> **WHAT THE TASK REQUIRES**
Show every line below where "item" appears.

> **EXERCISE INPUTS**
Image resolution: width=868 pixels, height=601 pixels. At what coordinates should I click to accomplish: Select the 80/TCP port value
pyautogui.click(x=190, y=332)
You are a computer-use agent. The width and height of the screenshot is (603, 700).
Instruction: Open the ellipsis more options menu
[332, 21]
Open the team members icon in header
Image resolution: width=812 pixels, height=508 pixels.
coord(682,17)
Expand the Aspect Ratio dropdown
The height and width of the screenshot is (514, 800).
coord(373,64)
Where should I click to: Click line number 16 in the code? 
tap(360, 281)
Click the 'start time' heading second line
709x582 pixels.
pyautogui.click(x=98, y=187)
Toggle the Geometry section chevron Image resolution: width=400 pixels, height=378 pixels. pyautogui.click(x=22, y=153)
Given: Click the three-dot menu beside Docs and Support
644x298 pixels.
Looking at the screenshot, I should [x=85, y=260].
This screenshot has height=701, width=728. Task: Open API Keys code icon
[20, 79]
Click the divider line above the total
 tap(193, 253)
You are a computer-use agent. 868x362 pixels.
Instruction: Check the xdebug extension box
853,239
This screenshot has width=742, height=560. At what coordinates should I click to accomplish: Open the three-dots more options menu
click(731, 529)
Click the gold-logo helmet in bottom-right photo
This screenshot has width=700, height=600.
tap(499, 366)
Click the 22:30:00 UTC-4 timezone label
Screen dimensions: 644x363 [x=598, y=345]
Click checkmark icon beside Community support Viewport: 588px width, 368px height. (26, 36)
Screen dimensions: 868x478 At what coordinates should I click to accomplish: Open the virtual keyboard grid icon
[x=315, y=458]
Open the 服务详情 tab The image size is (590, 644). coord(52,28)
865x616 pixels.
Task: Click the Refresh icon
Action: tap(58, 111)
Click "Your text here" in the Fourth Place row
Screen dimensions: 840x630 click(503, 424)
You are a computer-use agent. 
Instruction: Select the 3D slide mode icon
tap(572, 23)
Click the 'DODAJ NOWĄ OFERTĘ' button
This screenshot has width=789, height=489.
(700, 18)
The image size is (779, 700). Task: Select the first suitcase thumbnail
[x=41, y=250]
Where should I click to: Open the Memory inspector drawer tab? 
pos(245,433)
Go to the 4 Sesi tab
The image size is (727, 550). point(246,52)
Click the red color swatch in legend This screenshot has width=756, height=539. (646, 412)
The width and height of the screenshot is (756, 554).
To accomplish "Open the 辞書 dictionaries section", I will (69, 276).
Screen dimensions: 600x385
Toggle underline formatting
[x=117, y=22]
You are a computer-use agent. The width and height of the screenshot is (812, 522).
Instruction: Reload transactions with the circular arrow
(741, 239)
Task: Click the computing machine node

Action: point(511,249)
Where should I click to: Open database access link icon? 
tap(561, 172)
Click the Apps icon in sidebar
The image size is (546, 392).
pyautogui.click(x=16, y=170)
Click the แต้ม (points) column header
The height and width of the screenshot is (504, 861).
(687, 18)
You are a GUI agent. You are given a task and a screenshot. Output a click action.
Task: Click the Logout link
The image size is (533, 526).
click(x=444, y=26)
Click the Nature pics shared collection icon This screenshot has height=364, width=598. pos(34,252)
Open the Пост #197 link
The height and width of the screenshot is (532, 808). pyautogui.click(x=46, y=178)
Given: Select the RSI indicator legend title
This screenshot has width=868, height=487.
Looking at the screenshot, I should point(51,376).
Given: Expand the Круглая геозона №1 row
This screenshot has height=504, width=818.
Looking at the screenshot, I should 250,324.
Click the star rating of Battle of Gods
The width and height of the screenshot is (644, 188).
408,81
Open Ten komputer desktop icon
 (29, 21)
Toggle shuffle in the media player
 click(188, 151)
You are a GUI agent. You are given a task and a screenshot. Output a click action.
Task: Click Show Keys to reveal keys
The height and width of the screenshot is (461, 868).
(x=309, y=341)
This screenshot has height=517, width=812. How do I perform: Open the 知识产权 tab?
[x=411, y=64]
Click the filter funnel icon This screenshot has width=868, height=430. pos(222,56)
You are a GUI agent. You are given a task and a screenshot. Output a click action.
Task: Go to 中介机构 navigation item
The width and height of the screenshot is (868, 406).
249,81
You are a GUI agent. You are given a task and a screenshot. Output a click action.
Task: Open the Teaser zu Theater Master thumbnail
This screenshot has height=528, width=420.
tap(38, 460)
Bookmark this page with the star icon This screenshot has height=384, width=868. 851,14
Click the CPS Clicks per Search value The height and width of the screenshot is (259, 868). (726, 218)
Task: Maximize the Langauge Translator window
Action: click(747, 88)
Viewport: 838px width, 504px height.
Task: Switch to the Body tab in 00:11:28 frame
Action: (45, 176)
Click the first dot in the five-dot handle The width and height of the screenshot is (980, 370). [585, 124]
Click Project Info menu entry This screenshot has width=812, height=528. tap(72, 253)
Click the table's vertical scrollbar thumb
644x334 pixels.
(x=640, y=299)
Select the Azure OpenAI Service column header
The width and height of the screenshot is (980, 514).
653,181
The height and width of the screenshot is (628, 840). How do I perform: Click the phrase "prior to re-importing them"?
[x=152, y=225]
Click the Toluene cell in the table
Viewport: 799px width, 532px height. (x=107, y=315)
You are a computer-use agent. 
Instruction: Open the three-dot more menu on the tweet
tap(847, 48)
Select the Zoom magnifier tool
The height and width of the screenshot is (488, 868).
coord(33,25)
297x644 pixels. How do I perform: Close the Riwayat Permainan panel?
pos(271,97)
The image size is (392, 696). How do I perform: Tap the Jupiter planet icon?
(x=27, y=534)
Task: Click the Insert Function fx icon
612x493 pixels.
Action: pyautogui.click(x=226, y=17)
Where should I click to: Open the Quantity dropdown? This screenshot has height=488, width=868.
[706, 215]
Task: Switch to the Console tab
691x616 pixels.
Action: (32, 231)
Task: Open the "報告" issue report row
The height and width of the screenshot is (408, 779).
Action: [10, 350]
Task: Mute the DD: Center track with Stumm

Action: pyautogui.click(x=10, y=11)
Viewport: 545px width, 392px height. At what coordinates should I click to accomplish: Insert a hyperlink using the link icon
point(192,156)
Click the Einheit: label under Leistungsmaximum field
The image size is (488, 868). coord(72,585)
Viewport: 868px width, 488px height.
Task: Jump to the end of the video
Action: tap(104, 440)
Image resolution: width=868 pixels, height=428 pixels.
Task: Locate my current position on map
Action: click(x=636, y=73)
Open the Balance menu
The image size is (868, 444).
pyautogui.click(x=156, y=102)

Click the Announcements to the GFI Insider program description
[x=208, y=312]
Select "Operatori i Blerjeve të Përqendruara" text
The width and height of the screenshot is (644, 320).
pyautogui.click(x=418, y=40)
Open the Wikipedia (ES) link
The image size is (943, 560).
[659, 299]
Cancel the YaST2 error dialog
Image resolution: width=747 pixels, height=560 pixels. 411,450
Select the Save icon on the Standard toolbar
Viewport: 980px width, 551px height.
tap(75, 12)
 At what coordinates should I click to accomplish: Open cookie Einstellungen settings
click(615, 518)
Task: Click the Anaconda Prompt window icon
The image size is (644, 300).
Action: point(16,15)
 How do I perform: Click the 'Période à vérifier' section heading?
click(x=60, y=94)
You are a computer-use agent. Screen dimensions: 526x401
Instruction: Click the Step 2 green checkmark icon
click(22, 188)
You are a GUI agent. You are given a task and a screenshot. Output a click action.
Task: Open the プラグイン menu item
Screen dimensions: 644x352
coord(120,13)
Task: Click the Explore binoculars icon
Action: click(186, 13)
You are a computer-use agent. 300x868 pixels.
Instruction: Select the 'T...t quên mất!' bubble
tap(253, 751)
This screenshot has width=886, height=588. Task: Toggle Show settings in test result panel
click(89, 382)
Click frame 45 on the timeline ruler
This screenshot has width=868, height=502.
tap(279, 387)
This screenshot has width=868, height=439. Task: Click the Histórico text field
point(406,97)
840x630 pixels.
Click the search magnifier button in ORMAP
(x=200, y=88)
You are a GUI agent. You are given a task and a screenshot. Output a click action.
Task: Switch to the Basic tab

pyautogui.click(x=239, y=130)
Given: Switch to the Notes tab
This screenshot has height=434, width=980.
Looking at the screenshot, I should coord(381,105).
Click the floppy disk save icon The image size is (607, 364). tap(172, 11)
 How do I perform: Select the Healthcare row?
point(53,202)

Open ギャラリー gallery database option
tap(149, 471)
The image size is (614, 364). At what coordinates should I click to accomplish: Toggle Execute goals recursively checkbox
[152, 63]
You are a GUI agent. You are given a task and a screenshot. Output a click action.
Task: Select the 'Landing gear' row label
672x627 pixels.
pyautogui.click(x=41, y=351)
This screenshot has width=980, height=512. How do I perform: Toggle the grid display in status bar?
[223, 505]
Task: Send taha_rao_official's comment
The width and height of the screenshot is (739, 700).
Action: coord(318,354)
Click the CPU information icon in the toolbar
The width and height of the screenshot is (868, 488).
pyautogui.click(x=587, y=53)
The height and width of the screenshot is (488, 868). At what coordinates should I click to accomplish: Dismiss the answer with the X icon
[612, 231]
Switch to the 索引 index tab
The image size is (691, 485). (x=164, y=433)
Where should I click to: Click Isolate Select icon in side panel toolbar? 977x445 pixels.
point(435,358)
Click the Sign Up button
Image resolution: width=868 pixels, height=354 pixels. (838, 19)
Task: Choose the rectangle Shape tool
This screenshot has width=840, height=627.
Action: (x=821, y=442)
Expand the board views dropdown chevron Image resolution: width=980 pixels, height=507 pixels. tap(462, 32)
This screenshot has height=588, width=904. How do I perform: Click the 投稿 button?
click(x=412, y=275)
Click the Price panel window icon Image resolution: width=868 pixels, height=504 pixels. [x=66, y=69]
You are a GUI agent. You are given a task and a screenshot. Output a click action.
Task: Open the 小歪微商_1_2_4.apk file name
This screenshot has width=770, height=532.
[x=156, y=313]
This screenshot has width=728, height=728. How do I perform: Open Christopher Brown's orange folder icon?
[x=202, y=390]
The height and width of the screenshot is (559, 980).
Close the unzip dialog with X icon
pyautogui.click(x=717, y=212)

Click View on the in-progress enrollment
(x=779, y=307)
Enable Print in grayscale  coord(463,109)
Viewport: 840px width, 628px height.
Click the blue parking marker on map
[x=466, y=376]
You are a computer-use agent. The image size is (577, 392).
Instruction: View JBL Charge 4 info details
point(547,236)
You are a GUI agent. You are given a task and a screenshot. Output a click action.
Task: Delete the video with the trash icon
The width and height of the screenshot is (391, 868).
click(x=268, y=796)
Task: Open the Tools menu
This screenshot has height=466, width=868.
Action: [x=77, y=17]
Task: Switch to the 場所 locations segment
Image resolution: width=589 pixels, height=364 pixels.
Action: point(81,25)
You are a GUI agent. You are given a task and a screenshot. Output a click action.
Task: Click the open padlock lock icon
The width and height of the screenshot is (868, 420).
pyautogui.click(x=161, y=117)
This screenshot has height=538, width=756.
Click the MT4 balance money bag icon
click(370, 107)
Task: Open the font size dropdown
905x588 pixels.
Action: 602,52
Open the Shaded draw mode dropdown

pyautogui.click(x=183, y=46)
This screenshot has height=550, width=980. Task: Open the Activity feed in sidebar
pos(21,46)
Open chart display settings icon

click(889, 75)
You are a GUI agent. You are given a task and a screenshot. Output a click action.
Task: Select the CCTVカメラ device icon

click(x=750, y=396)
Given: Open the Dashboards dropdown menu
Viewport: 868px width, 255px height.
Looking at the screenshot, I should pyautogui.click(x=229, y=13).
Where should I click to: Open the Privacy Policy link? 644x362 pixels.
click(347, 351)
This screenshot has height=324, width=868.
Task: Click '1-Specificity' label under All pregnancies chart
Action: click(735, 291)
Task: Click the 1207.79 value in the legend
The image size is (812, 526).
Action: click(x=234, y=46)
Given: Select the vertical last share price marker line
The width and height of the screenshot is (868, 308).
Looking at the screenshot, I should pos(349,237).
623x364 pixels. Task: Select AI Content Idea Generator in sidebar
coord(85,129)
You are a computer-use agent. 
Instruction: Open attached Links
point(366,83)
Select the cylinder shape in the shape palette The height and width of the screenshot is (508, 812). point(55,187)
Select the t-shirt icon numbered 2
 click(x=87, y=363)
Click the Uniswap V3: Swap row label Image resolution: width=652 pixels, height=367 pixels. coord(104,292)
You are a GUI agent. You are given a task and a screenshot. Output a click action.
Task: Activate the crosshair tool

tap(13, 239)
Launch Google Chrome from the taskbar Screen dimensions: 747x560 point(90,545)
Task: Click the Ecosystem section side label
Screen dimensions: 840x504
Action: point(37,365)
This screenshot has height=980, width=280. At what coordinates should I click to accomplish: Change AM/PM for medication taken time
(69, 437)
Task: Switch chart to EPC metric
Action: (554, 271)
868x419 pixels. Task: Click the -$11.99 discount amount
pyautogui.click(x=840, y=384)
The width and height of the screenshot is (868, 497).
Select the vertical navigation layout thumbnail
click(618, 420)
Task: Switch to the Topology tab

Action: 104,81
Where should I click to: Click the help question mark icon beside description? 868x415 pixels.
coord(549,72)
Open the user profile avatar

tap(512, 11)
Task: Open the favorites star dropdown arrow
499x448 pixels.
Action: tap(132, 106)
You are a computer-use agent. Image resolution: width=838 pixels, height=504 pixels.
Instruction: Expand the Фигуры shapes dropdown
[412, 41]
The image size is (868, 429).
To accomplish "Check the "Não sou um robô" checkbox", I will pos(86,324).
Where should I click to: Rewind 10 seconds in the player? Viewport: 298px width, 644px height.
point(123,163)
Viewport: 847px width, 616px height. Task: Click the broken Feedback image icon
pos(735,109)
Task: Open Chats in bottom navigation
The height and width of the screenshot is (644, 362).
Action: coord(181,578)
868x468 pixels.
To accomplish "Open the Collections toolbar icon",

> **SOLUTION**
Task: Go to 中介机构 navigation item
Task: Open the プラグイン menu item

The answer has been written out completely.